Il a l'air intransigeant.

  • Papa, ça fait une semaine qu'on dort ensemble, intervient Aiden, moqueur.

Je vais creuser mon trou, je crois. Et m'y enterrer. Pour toujours.

  • C'est pas une excuse. C'est même l'inverse. Je devrais vous punir pour ça. Mais vous séparer sera sûrement une assez grande punition.

Au mot "séparer" je me rends compte que je ne vais pas pouvoir. Je réalise ce que ça implique. Mon cœur s'accélère à nouveau et je lance un regard suppliant à Aiden, qui comprend tout de suite. 

  • Luc, s'il te plaît, j'ai besoin de lui. Je dois... Dormir avec lui. S'il te plaît, j'en ai vraiment besoin. Et c'est la dernière... ma voix se brise, et je me sens pathétique.
  • Hey, Jay, calme-toi. (Aiden prend mon visage entre ses mains et rapproche mes yeux des siens. Je le regarde et je commence à avoir une crise de panique). Doucement, ça ira, d'accord ? Respire en même temps que moi, il ajoute lentement en exagérant ses inspirations. (Il tourne la tête vers son père qui hoche la tête). On dort ensemble ce soir, ok ? Tout va bien se passer.
  • Mais les autres jours ? Je vais pas y arriver sans toi les autres jours, c'est pas possible Aiden. J'ai besoin que tu sois là, je vais pas pouvoir le surmonter sinon, ça sera trop dur...
  • Jay ! il m'interrompt en haussant le ton. T'y es arrivé sans moi jusqu'ici, t'as toujours réussi, et tu y arriveras encore. Et je te promets qu'on se reverra presque tous les jours, et tu viendras dormir à la maison parfois, et-
  • C'est pas suffisant ! cette fois j'ai craqué et j'ai crié. C'est pas suffisant ! J'ai besoin que tu sois avec moi, toutes les nuits. Je survivais avant ! Je veux plus redevenir comme ça !

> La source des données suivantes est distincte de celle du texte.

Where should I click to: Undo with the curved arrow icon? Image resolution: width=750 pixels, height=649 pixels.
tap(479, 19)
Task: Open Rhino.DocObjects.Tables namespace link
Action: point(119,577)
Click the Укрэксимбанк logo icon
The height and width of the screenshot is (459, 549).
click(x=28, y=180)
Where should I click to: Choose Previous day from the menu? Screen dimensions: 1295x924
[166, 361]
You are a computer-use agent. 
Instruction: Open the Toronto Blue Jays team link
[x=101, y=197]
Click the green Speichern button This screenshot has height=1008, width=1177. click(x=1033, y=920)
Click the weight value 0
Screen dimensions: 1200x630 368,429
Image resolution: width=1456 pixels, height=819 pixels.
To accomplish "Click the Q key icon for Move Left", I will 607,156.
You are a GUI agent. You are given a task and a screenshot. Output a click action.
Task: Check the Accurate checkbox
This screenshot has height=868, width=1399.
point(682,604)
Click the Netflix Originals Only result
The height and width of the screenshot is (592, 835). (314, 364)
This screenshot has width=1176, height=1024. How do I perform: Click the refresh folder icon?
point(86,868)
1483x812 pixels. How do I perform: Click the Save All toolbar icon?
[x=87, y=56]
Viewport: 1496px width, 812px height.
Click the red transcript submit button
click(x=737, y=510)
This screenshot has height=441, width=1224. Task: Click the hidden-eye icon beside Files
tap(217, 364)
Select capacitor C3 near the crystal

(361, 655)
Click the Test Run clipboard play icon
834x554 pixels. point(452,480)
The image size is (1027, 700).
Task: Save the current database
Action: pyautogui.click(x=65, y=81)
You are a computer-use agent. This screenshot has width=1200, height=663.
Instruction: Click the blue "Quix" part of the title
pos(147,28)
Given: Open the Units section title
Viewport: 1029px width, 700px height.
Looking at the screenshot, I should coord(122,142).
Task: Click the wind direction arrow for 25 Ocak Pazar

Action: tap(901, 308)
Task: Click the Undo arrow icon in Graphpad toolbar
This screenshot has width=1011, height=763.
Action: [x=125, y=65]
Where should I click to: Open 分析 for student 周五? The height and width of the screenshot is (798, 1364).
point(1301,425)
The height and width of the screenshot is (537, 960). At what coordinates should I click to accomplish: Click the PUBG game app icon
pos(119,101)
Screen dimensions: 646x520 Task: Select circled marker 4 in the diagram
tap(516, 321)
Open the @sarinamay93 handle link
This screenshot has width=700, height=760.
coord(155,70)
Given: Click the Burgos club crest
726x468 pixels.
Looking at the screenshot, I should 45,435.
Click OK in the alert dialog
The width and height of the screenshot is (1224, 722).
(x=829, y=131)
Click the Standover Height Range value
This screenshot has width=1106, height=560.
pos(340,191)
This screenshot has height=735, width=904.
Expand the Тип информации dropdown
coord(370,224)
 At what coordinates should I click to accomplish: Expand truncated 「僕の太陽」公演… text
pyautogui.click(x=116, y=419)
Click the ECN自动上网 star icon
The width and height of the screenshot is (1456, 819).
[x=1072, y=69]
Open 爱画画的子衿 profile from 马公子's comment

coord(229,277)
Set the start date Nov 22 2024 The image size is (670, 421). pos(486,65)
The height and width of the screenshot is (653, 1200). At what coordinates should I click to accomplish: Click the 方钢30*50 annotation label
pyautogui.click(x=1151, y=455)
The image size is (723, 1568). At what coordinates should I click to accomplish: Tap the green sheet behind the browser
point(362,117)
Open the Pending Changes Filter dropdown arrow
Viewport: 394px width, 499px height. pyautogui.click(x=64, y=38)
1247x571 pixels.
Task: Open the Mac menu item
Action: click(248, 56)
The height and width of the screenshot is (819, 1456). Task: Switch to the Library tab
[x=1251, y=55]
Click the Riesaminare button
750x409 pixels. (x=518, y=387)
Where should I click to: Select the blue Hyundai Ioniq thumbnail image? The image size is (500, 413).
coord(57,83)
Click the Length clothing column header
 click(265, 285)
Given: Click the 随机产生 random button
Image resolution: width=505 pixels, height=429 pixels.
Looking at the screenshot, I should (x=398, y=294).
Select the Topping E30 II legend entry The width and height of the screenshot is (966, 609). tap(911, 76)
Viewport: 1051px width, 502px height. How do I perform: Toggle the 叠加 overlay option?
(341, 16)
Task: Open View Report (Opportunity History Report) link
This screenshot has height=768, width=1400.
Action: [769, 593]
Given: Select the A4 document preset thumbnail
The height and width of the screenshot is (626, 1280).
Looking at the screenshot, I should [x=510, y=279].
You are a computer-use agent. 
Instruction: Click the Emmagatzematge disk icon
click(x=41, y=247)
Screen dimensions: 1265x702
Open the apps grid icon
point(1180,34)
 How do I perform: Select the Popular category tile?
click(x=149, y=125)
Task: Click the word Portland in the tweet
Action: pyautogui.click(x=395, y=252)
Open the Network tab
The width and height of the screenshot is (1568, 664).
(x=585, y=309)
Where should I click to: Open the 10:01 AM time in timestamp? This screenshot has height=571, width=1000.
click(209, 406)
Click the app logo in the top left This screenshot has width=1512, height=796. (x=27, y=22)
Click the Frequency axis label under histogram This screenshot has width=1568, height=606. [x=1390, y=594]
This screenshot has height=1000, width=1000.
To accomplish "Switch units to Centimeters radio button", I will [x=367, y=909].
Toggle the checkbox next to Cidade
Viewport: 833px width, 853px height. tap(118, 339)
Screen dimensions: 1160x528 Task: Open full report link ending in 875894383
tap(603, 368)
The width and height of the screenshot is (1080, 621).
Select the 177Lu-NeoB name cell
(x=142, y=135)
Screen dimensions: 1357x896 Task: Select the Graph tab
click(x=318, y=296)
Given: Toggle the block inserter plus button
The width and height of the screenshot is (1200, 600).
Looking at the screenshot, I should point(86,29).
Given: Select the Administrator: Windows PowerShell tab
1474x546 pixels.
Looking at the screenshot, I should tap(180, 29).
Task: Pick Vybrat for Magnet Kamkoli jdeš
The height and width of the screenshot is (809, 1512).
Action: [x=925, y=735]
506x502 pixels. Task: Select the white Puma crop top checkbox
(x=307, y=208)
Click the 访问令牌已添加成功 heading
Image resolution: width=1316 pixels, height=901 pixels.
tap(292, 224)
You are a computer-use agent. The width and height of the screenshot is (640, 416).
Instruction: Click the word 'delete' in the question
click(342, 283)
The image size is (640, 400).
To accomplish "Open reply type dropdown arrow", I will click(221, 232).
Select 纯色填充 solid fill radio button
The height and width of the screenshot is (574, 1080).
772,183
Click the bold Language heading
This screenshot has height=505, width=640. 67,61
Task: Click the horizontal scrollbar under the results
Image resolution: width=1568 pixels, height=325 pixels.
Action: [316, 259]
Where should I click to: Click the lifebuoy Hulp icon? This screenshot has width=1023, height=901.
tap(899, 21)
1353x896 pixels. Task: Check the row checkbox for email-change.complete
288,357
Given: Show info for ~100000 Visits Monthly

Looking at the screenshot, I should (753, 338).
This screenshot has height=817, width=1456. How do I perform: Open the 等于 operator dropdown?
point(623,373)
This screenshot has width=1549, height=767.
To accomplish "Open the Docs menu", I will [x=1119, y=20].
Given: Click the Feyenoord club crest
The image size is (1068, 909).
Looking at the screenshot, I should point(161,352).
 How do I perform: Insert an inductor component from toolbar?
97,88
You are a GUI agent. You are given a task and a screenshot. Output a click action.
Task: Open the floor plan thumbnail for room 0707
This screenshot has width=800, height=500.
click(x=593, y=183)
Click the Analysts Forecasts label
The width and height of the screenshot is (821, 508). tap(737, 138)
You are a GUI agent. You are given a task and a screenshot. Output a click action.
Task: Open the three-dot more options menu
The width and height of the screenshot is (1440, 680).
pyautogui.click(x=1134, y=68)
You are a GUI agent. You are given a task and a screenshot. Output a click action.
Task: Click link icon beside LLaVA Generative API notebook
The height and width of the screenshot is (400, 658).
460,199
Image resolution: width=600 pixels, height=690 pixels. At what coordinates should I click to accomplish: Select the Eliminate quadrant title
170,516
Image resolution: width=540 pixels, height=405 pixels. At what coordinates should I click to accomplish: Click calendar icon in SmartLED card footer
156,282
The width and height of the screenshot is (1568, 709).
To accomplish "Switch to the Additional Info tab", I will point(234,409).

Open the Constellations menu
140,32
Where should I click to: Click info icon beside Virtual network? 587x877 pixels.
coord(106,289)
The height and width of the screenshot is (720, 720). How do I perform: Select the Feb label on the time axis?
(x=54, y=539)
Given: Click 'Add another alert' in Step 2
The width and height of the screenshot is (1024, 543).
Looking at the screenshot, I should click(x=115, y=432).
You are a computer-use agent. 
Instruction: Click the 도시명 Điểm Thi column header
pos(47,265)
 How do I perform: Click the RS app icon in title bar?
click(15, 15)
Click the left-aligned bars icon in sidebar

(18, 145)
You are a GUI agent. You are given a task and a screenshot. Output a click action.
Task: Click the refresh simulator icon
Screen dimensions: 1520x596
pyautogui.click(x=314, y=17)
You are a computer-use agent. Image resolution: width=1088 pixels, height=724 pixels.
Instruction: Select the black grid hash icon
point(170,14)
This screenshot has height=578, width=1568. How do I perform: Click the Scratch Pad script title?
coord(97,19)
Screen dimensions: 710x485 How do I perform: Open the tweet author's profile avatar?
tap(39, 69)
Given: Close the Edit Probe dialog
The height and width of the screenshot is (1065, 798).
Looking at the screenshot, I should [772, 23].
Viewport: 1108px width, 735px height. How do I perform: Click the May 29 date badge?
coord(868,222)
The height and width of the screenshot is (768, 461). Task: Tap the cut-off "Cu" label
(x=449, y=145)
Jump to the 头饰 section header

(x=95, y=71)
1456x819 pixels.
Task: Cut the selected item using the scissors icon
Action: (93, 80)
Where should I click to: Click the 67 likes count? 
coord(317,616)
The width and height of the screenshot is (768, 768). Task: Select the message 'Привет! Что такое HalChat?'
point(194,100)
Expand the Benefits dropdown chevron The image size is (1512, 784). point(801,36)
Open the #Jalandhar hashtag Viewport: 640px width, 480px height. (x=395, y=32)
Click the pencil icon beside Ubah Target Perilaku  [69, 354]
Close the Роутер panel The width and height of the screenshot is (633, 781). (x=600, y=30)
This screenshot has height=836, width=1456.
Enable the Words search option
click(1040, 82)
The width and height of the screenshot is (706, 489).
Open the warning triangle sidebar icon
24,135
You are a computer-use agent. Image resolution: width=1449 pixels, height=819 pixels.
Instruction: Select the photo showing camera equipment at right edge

J'enlève ses mains de mon visage d'un geste et je remonte dans ma chambre, m'effondrant sur mon lit, la tête sur l'oreiller. Je tremble, je pleure, j'ai du mal à respirer, je panique complètement. Je me rends compte que ça ne sera plus possible sans lui. Je suis comme un drogué. J'ai besoin de ma dose d'Aiden.

J'entends vaguement Luc demander à son fils ce qu'il se passe, si j'ai besoin de quelque chose. Il attend des explications mais Aiden garde mon secret. Il lui dit qu'il ne peut pas en parler. Quelques minutes plus tard, je sens la couverture bouger et ses bras fermes m'entourer doucement, ses doigts me caressant. Un baiser dans mes cheveux. À son tour de me protéger.